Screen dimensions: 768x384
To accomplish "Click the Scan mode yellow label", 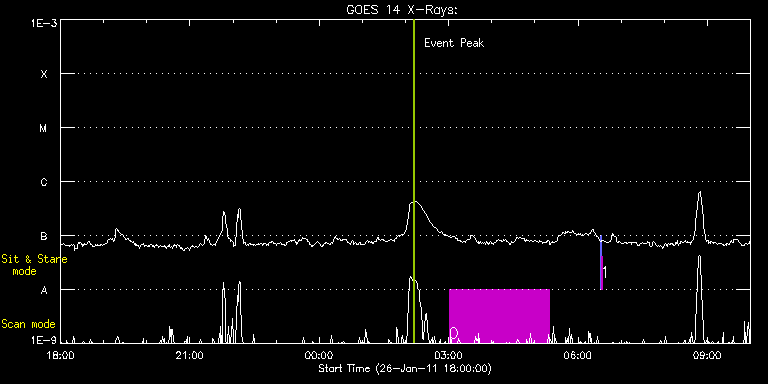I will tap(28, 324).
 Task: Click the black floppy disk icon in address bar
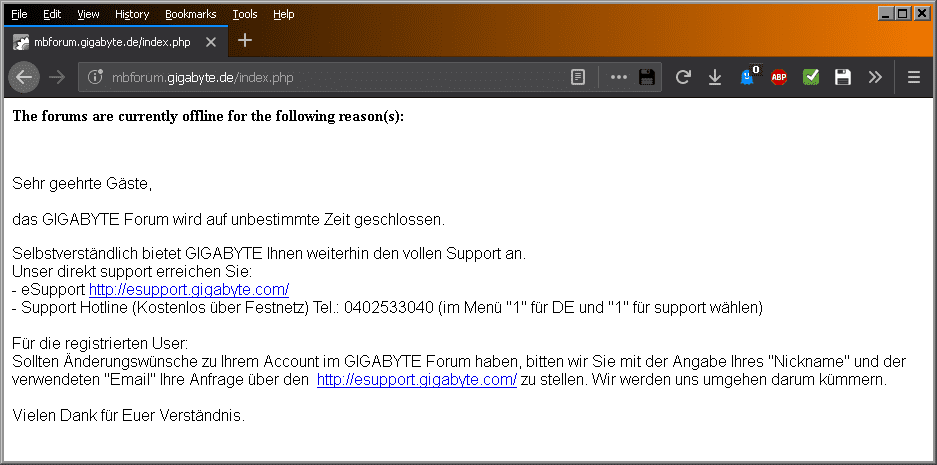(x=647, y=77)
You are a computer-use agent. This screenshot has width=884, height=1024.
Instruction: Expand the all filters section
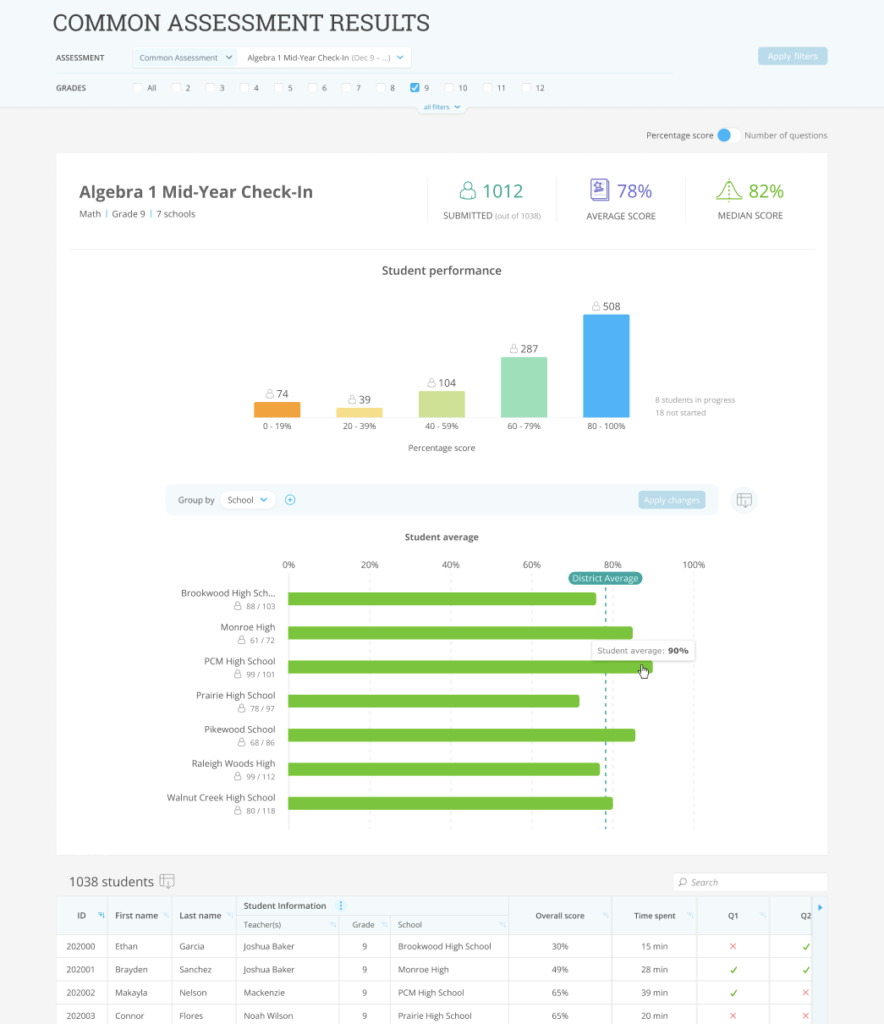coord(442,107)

────────

Activity:
Without the pictures, transcribe exactly the lines above from the one containing "You are a computer-use" through the last.

Solved problem:
You are a computer-use agent. This screenshot has width=884, height=1024.
Instruction: Expand the all filters section
coord(442,107)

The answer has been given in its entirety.